This week I was presented with the challenge of handling data observed at different points in time. Since I was surprinsingly unsuccessful at finding the data in the specific format that I wanted (per day), I wanted to share with you some R codes to transform data specified at a smaller scale to get it in a different date format.
Time can be measured in different ways, ranging from billions of years to microseconds. Most economic analysis applications take into consideration data at year, month, or even day level. In my previous blog post, I looked at the impact of the Kyoto protocol on pollution given yearly data. Since my variable of interest (the introduction of the Kyoto protocol) only varied across years, it did not make sense to use more disaggregated data with months or days.
This blog post shows how to get data specified at a smaller time scale to a larger time scale. For example, transforming daily data into monthly data, or monthly data into yearly data. The specific application is that of weather data.
Finding weather data is a “nightmare” in a very positive way.
There are thousands of sources for weather data. By weather data I mean a lot of important variables for environmental economists, for example, temperature, wind speed, precipitation, etc. This discussion on ResearchGate summarizes very nicely the many data sources for weather data publicly available.
And the main problem I had with finding the information I need is that I could not find both daily and country level data. I thought it would be straightforward, but in fact weather data originates from measuring stations located in different places in a country. Instead of gathering data from all measuring stations, I decided to do the lazy thing and collect weather data from the measuring stations at the capital of each country I was interested in.
And then came the second problem that my post provides a solution to.
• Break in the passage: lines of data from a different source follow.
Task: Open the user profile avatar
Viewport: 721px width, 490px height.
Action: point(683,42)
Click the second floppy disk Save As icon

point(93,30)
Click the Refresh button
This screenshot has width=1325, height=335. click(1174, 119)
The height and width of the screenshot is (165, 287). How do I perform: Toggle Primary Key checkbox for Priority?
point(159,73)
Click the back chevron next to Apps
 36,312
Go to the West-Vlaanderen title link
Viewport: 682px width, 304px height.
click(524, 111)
It was very complicated to find weather data in the measurement I wanted: daily data. Most weather (free) databases provide data at hourly level, and if they had data at daily level, they did not always have data for the period I was interested in, nor all the weather variables I needed.
While there are many websites to get weather data, I downloaded my data from this website. You can download any data you want by selecting a city and then clicking on “weather archive” (right up corner). You then choose the time period you are interested in.
From hourly to daily data
I extracted weather data from measuring station close to Vilnius (the capital of Lithuania). This is an excel file, so I will open it in R with the readxl package and call this data frame “df”. (If you are using the same website as me, you have to delete the first rows in the excel file before you import it to R.)
library(readxl) df <- read_excel("DIRECTORY/Vilnius weather.xls")
The data looks like the picture below. Each row is about a different date and hour, e.g. “22.04.2020 21:00”.
Instead, I would like to have daily data. That is, each row corresponds to a day. So the first observation should correspond to the 22nd of April (“22.04.2020”).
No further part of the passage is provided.